During my first few years on the Black Diamond City Council, I was able to usher in a new and exciting addition to community safety through promoting a pilot program on therapeutic courts in our city’s court.
Therapeutic courts are all about accountability, but with the end goal of replacing anti-social behavior with pro-social activities and mindsets. Simply throwing someone in jail and hoping for the best is clearly not working – especially when we know that the odds are stacked against people who do time but do not learn new ways to address their suffering. What we see by and large on our streets is a direct reflection of the old ways of doing things, and how they are not working.
Our judge was incredibly excited about the prospects of a court focused on intervention, healing, and addressing the root causes of trauma and addiction.
Throughout these few years, including while serving on the public safety committee, I have been delighted to hear of success stories. People have been picking up the pieces and finally molding them into something beautiful. Those who went through this program have been in mental health treatment. Even more, and as a result of addressing the root causes of their adversities, they obtained drivers’ licenses, participated in community service projects, and are finding new inspiration after a new lease on life.
We are a community that believes in working hard to get where we want to go in life – community and therapeutic courts help provide the tools that people may have never gotten before to take responsibility for their past in forward-thinking ways. These courts provide hope, and where there is hope, there is action
I hope we can continue to show our continued support for the Black Diamond therapeutic courts grant. I ask my colleagues to join in renewing and extending this program and its life-saving services.

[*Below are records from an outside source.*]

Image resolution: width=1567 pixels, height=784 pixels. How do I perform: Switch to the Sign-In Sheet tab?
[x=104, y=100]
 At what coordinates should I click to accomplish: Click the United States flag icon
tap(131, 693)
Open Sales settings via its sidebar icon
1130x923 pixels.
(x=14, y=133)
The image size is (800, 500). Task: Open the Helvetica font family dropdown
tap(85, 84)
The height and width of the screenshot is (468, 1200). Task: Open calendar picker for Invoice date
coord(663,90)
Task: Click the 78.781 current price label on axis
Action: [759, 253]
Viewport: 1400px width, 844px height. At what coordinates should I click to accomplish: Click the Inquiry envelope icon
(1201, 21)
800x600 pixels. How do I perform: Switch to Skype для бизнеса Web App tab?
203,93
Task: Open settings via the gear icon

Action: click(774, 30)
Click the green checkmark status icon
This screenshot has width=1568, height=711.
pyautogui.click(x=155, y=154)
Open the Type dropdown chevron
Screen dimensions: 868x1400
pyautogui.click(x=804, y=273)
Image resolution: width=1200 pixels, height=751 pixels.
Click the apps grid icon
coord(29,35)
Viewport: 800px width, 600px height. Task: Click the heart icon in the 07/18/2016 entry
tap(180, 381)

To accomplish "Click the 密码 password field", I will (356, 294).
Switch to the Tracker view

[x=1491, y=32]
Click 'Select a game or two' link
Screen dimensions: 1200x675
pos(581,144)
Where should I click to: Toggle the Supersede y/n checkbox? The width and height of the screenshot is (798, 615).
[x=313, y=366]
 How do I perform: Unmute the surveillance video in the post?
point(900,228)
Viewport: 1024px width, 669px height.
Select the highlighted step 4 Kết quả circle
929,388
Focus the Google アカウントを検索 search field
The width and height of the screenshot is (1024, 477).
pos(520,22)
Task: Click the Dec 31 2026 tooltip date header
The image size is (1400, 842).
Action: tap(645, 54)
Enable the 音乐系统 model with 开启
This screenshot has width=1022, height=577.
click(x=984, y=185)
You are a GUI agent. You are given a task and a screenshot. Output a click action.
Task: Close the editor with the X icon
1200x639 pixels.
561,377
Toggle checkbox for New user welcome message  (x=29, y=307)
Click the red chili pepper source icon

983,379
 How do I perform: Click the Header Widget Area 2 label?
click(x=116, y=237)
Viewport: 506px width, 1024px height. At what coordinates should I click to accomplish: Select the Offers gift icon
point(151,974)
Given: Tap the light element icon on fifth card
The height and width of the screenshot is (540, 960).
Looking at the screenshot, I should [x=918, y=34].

Taking a calculated risk on this program was met with enthusiasm; now that we can see documented reason to hope for continued success, we must meet this renewal with even greater enthusiasm.
Furthermore, I call on councilmember Reagan Dunn to also publicly show his support for the expansion of therapeutic courts (and also advocating for us to finally get transit options out here – how good are resources if people who are struggling can’t access them?).
In our most recent tri-cities meeting along with Covington and Maple Valley, we got to hear about his commitment to our shared concern around drug overdoses, substance abuse and addiction writ large, the fentanyl crisis, and needs for continuing to curb bad trends in property crimes and crimes borne out of substance abuse, trauma, and mental health. I emailed him and am once again waiting for a response. I am concerned that there are elements of playing politics in this silence, but I am asking for the sake of our District 9 residents that we come together on this shared value for getting to the root of the program.
In light of jurisdictions such as the City of Seattle cruelly divesting these life-saving programs, we in South King County can show that we do not give up on people by simply throwing them behind bars and keeping our problems out of sight, out of mind – until the results of substance abuse and unhealed trauma are facing us again on our streets. Jails are some of our most costly uses of taxpayer dollars – and also the least effective. If we do not like what we see playing out, let’s change course and do something that actually works. We can end the cycle. We can be better. Let’s do this.
Our small pilot program is clearly yielding fruitful results. Protecting and expanding this service will be essential to providing rehabilitation to court participants.
Considering the few who have gone through the program have started on a pathway of upward mobility rather than recidivism or even a downward spiral, I wonder how many more lives we can positively impact be recommitting to the Therapeutic Courts program.
The lives touched may be uncountable since participants have been successful In essence, this program leaves a positive ripple effect on people from loved ones to employers to how we can make sure officers can be more freed up for other neighborhood concerns.
Let’s break the cycle. Future generations will thank us for it.